108.難しい話は苦手ですが
「レイモンド様の行いを、わたくしは誇りに思いますよ。自領の民のため、また国のため、全力で考え、実行された政策です。おかげでこの領の民の生活はもちろん、国全体としても治安はよくなり、飢えや病の防止も向上しています」
フィリップ様は言葉通りレイを誇らしげに見る。
うーん、そんな表情を見ていると、フィリップ様がおじいちゃんポジションだというのも納得できちゃう。
外見的にはフィリップ様のほうがレイより年下に見えるのに、その眼差しははるかに年上の人間が、成長しつつある若者を見守る目だ。
ダイアモンド様といらっしゃるときは、またちょっと雰囲気が違う気がするんだけどな。
それってダイアモンド様がフィリップ様のことを好きだからなのかな。
人と人との関係って面白いなと思っていると、レイは照れたような、けれどバツが悪そうに笑う。
「そうだといいんだが」
「あ。それってもしかして、緊急用の連絡機のことですか?」
街で見かけた非常用公衆電話みたいなやつを思い出す。
あれを見て、私はこの身分格差が歴然とあるこの世界でも、ふつうの人も大切にされているってわかって安堵した。

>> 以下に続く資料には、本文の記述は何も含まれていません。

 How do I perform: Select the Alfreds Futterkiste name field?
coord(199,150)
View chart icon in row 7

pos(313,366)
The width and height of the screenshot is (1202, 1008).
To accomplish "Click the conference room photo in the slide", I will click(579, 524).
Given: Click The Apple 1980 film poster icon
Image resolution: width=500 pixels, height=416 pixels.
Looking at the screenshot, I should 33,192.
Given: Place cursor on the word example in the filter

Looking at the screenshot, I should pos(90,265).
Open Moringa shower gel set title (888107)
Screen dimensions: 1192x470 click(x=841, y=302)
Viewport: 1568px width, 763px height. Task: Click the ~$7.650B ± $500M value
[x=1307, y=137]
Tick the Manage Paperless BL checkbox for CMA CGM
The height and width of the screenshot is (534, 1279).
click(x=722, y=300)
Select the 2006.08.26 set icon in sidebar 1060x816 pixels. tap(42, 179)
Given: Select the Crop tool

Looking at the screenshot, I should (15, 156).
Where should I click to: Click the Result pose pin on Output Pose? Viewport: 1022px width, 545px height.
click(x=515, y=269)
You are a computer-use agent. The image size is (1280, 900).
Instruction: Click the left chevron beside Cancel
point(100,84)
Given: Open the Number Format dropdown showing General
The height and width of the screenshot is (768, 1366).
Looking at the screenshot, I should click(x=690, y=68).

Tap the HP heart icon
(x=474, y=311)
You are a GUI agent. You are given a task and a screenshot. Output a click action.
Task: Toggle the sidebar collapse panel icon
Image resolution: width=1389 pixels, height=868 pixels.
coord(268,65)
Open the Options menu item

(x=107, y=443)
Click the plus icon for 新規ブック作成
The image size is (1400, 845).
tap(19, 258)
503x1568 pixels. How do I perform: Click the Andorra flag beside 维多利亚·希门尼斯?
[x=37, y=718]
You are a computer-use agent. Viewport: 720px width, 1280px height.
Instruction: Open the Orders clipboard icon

だけど予算とか利害関係で、導入の時にはもめたってレイが言ってたっけ。
フィリップ様に尋ねると、「すこし長くなりますが」と前置きして、話してくださった。
「そうですね、あれもレイモンド様が行われた改革ののひとつです。他にもレイモンド様は、民の生活をより良くするため、様々な方策をとり、研究もされていました。もっとも大きな成果が、『魔石』の人工生産です」
「魔石…?」
「魔石は、魔力と同じような効力を持つ石です」
フィリップ様は端的に教えてくださるけど、私にはなにがなにやら。
昨日も魔力や魔石について、レイたちが話しているのは聞いていたけど、ぼんやりと聞いていたから覚えてなかったりして。
「魔石のことは、昨日すこしレイに聞きましたけど…。人工生産というのは、そんなにすごいことなんですか?」
「異世界の方にはその価値はわかりにくいかもしれませんね。……そうですね、この世界で日常的に使用されている道具の多くは、魔力で動いています。魔力とわたくしたちの生活は、切っても切れないもの。これを基本として覚えておいてください」
フィリップ様はどうやら本格的に説明してくださるようだ。
難しそうな話だけど、レイに関係が深い話みたいだから、がんばって訊かなくちゃだな。
「はい」
私はともすればあちこちに飛びそうになる意識を集中させて、うなずいた。